Green synthesis of carbon nanotubes impregnated with metallic nanoparticles: Characterization and application in glyphosate adsorption
Artículo de revista
In the present work, multi-walled carbon nanotubes (MWCNTs) were used as support material for the impregnation of metallic nanoparticles (MNPs) produced by green synthesis. The influences of the plant extracts (pomegranate (Punica Granatum), Eucalyptus, and pecan (Carya illinoinensis, leaves), metal species (copper and iron), metallic concentrations, and type of functionalization (OH and COOH) on the characteristics of the obtained materials were studied. The precursor and impregnated MWCNTs were characterized through X-ray diffraction, Fourier transformed infrared spectroscopy, scanning electron microscopy, energy-dispersive X-ray spectroscopy, point of charge, N2 adsorption/desorption isotherms and, X-ray photoelectron spectroscopy. All the synthesized materials were tested as adsorbents to remove glyphosate (GLY) in an aqueous medium. The MWCNTs were resistant to withstand the synthesis process, preserving its structure and morphological characteristics. The copper and iron on the surface of MWCNTS confirm the successful synthesis and impregnation of the MNPs.
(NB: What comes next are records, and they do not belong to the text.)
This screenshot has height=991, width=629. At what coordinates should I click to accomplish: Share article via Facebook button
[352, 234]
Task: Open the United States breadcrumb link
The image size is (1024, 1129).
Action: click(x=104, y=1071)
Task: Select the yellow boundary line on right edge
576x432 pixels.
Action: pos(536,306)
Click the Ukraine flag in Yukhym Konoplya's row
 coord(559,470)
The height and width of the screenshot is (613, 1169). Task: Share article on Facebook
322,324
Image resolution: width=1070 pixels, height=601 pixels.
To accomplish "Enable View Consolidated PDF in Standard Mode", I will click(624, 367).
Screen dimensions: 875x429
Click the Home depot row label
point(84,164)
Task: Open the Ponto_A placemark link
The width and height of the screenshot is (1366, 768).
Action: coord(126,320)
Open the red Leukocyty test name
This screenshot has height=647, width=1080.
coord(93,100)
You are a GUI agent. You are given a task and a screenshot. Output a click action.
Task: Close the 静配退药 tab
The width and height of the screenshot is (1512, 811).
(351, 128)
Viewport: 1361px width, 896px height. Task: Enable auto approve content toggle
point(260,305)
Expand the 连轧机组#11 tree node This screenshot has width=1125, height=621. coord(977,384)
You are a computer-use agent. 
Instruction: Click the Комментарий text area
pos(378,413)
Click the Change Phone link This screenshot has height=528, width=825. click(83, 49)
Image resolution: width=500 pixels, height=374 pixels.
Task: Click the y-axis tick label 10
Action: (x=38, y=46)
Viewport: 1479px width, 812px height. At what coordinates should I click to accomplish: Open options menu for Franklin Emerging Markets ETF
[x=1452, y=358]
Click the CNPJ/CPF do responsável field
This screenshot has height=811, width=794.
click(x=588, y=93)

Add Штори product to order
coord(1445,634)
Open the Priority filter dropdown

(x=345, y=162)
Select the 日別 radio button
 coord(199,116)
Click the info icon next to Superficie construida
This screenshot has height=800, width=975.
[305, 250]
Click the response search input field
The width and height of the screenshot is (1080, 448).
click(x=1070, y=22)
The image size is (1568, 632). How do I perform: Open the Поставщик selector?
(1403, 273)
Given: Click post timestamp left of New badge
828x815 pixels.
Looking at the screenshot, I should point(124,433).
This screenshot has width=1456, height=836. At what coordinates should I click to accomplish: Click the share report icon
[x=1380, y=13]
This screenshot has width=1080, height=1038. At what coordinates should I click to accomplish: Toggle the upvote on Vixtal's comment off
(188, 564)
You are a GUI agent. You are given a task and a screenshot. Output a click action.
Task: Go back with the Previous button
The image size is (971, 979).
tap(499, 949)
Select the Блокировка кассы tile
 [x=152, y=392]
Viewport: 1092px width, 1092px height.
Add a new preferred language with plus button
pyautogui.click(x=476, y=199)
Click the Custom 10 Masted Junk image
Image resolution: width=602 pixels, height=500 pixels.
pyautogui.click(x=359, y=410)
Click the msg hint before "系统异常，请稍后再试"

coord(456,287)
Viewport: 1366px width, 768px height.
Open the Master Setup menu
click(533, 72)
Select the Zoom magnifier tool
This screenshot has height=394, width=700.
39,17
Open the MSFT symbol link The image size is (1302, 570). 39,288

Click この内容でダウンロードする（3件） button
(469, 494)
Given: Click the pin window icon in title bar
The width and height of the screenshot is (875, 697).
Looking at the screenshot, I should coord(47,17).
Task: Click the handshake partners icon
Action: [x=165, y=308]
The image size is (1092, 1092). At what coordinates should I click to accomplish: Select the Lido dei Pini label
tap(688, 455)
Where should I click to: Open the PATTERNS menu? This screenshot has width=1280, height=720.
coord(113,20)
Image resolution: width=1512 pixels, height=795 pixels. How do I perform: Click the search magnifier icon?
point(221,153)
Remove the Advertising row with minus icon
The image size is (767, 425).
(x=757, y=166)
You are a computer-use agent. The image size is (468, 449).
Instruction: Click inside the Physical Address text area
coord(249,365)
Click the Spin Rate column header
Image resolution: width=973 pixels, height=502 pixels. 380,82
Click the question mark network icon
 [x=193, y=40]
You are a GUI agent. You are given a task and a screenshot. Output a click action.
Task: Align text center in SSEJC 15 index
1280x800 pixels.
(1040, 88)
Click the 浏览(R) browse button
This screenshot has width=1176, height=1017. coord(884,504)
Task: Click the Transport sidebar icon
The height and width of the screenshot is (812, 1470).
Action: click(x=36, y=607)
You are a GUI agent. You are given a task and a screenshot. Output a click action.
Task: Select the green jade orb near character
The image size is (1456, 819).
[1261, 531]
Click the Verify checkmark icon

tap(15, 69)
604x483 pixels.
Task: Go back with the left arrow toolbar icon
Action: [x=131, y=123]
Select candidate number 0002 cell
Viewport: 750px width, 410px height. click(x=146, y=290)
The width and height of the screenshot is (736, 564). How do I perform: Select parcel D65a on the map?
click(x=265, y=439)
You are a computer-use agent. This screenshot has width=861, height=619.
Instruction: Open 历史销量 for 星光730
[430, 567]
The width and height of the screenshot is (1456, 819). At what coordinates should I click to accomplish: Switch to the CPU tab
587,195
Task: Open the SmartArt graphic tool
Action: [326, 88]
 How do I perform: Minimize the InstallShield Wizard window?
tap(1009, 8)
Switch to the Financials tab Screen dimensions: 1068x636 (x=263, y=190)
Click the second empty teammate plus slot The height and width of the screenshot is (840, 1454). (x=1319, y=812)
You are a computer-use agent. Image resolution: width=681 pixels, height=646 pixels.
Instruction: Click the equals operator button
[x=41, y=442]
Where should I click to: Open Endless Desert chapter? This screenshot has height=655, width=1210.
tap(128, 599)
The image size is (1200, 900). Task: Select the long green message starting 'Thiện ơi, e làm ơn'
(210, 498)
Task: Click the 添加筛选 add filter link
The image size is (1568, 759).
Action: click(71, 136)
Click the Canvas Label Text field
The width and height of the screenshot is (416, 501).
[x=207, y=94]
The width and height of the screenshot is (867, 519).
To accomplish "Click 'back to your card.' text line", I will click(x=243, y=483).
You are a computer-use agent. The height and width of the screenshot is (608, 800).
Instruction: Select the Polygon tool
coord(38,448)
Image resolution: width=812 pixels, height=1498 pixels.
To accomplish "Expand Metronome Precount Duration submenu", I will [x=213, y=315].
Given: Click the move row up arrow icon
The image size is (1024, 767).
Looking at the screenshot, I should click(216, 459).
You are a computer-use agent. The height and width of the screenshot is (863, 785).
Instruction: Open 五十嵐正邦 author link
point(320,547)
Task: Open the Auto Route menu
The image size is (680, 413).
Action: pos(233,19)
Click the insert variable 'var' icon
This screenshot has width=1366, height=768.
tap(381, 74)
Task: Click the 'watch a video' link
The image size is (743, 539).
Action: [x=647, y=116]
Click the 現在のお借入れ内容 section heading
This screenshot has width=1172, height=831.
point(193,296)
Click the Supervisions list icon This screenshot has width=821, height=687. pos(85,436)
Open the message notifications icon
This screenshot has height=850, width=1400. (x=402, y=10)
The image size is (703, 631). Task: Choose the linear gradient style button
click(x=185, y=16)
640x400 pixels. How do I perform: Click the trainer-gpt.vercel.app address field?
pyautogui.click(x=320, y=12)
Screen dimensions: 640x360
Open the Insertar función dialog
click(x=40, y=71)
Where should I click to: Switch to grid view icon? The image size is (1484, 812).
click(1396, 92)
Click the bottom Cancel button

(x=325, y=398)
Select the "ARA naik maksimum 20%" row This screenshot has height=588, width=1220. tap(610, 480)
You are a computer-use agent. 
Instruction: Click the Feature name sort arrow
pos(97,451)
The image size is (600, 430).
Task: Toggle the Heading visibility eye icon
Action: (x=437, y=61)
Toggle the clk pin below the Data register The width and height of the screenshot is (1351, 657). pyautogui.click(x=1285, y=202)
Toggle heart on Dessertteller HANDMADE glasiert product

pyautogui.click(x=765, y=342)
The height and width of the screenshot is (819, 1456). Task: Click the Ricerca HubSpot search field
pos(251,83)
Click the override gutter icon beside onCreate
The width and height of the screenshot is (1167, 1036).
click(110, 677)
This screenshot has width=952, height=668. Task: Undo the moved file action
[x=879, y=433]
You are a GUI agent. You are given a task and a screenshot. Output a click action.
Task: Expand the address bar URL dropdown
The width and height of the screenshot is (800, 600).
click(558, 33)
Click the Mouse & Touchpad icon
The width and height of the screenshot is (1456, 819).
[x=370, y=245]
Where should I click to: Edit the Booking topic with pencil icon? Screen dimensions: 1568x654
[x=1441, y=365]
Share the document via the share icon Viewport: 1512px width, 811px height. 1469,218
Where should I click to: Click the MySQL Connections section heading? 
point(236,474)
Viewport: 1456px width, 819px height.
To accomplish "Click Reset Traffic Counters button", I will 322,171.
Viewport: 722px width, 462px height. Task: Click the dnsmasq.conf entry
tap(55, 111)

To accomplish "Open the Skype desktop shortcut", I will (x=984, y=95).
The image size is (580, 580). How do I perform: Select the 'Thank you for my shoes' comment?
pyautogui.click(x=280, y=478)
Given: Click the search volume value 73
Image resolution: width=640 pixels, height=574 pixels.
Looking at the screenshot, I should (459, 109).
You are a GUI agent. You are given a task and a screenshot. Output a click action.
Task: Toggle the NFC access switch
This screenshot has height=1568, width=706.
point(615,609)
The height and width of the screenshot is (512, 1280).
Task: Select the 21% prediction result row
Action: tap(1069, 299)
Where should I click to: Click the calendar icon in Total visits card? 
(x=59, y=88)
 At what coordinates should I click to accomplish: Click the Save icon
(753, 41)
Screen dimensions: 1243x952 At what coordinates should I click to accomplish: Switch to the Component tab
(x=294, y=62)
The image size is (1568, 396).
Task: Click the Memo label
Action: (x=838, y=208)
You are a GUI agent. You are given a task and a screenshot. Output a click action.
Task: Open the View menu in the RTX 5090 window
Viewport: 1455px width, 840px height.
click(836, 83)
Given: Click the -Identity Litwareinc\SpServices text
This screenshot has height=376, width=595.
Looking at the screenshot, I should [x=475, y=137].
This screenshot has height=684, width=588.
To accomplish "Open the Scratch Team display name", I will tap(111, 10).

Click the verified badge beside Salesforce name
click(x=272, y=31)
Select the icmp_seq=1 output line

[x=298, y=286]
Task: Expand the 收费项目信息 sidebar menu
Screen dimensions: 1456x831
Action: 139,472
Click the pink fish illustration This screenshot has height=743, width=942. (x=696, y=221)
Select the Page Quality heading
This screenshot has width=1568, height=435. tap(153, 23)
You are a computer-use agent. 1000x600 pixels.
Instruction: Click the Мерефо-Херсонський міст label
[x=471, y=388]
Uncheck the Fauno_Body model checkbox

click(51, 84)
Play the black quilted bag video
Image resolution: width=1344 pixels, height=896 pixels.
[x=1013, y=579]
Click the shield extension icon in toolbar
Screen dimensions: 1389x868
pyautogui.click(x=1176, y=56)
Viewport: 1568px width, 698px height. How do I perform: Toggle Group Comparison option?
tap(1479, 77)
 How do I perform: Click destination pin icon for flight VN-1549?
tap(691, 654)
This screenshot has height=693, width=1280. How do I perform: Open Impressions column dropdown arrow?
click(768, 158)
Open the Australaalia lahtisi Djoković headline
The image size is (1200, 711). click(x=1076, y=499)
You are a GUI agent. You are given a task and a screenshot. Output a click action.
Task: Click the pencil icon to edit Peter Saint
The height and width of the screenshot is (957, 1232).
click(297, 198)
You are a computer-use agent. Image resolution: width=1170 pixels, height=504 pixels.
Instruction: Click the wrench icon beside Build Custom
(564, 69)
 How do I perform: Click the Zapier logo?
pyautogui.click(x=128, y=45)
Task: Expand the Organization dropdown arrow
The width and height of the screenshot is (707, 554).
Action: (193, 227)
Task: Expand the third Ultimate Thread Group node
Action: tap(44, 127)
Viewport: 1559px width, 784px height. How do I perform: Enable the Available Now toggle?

The MWCNTs impregnated with high metallic concentrations showed favorable adsorption of GLY. The adsorption capacity and percentage of removal were 21.17 mg g−1 and 84.08%, respectively, for the MWCNTs impregnated with iron MNPs using the pecan leaves as a reducing agent. The results indicated that an advanced adsorbent for GLY could be obtained by green synthesis, using MWCNTs as precursors and pecan leaves as a reducing agent.